Document Type

Article

Publication Date

1986

Center/Program

Center for Law and Economic Studies

Center/Program

Center for Contract and Economic Organization

Abstract

Probably to a unique degree, American law relies upon private litigants to enforce substantive provisions of law that in other legal systems are left largely to the discretion of public enforcement agencies. This system of enforcement through "private attorneys general" is most closely associated with the federal antitrust and securities laws and the common law's derivative action, but similar institutional arrangements have developed recently in the environmental, "mass tort," and employment discrimination fields.' The key legal rules that make the private attorney general a reality in American law today, however, are not substantive but procedural-namely, those rules that establish the fee arrangements under which these plaintiff's attorneys are compensated. 2 Inevitably, these rules create an incentive structure that either encourages or chills private enforcement of law.

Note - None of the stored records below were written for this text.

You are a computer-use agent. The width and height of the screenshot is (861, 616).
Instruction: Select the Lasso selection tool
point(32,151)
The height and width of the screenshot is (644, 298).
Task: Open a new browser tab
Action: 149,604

Over the last decade, as criticism of private enforcement has mounted3 and the caseload pressure on the federal judiciary has intensified,4 there has been a growing trend to reexamine and tighten these rules. This Article will argue, first, that this movement to limit private enforcement has proceeded to a considerable extent upon false premises and, second, that many of the deficiencies in the private attorney general's performance that have been noted by courts are the judically self-inflicted consequence of legal rules that establish serious misincentives. More generally, this Article will attempt to explain the behavior of professional plaintiff's attorneys who specialize in class and derivative litigation in terms of the incentives and organizational problems that they currently face.